Don's Diary

三月 10, 1995

FRIDAY to SATURDAY. A seat just in front of 14 rows of dedicated smokers is preparation for the air in Mexico City where we arrive in time for the weekend diaspora. The eight kilometres to the hotel takes more than an hour.

On our arrival Popacatapetl is just visible in outline through the smog: the only time it was.

The highlights of a tourist day were the dancers - so reminiscent of Morris men - and the benders in Plaza de la Constituci"n where delegations of villagers from round the country were demonstrating for justice and democracy and a re-run of the presidential election.

One of the main boulevards commemorates a previous uprising and direction signs on routes to the city suggest that the fast lane is reserved for insurgentes.

SUNDAY. Leave at 6.45am for Taxco with other members of the team (two Britons, a Mexican, a Brazilian and a Spaniard) for a programme for Latin American rectors on leadership and strategic change in universities. The programme is sponsored by the Commission for Racial Equality Columbus programme.

It is to be held mainly in a hacienda, built by stout Cortes himself, now with swimming pool added. It is just below the villa where J.F.K. got together with Marilyn Monroe, and features a very modern ghost of the late previous owner, seen using a cellular phone, trying to get the Mexican government to honour the terms of his bequest to the nation.

Service and support are wonderful: documents are translated and typed quickly and reproduced instantly; coffee, nuts, cakes and tequila are constantly available in five different locations, including all the small group rooms. The sun shines.

TUESDAY. The group of 16 is now well-bonded. They have explored the role of the rector - please can we get back to academic leadership not resource management?

They have been pushed to explore the changing environment: some were reluctant, believing their job is internally focused and that they can exercise little influence on the outside world.
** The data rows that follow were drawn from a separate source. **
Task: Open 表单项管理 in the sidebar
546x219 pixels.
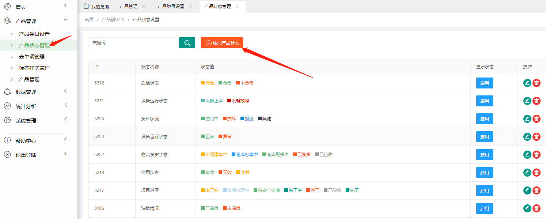Action: pos(32,57)
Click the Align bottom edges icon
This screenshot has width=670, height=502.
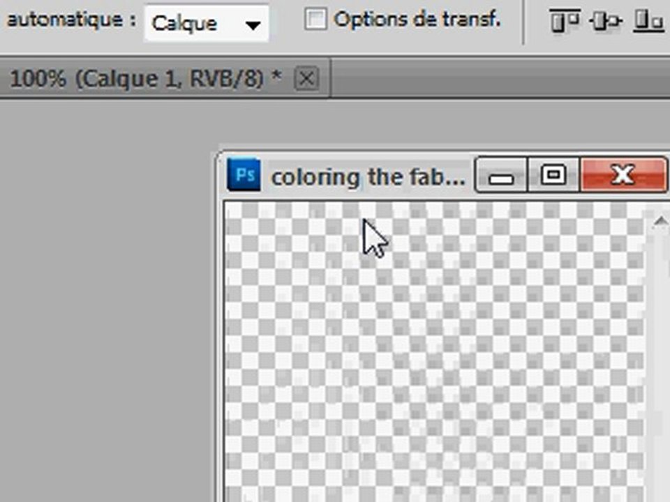648,20
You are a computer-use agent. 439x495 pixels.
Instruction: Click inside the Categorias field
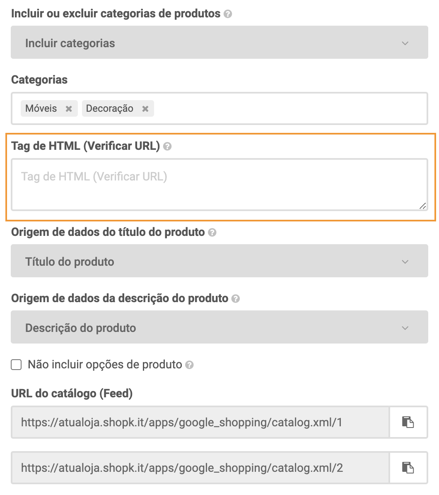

The minority view is conservative, reactive, pragmatic; others want to be more entrepreneurially proactive.

One main difference from the United Kingdom is the place of universities in national life: pre-Colombian culture is being used to re-assert national identities (like pre-Cook colonial cultures in Australia and New Zealand) and universities are instruments of cultural transmission (echoes of the Robbins report). In most countries, too, universities dominate research activity: in Colombia over 90 per cent of all national research and development is done in universities.
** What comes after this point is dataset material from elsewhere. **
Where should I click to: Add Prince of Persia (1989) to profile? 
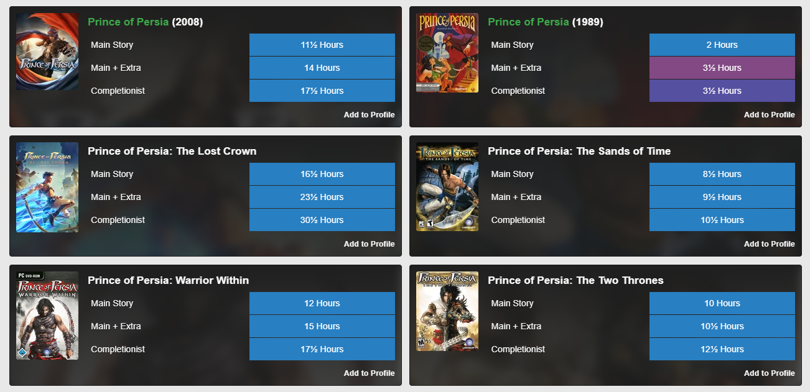[x=769, y=115]
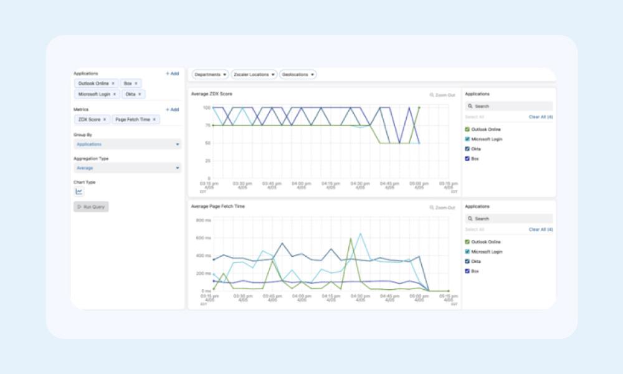This screenshot has width=623, height=374.
Task: Click Clear All in ZDX Score legend
Action: pyautogui.click(x=540, y=117)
We are taken on a "trip" to a "recreational park" in the mountains, strewn with litter. The driver of the 25-seater coach reminds me of my father: show him a sign saying "road unsuitable for motor vehicles" and he turns down it to test, and disprove, the claim. Mexican machismo. The sun still shines.

FRIDAY. Two days of institutional case studies and problem solving culminate in a report to senior staff of the National Autonomous University of Mexico which has featured as a major base of enquiry and problem interrogation during the week. My colleague, John Davies, talks about power, gently, logically and irresistibly demonstrating that their claims to developing federal structures cannot be sustained and that their organisation model is flawed.

The report is taken under advisement but the policy advisor to the rector (sitting next to me) confirms its validity. She also agrees with some points we had considered but had not included in the final report: for example, that a major drive behind devolution to campus level (there are five with a total of 150,000 students) was to promote internal competition and challenge some complacent areas in the main campus.

The group bonding produces a draft constitution, typed and ready for signature, to establish a "Taxco Network" to continue the week's work and the commitment it has generated. Where does such a performance indicator fit with the Higher Education Funding Council for England guidelines?

SATURDAY-MONDAY. The sun still shines with welcome predictability, unlike other events. I am busy getting breakfast when the earthquake occurs - a high five on the Richter scale: enough to cause panic, prayers and nerves about a follow-up, and to shake the hotel's eight floors. We visit the anthropological museum (marvellous!) and fly home. Again, initially, we have the row in front of the smokers until a protest provokes a relocation. The Zapatistas declare a new civil war. The peso collapses.

Ian McNay

Head of the centre for higher education management at Anglia Polytechnic University.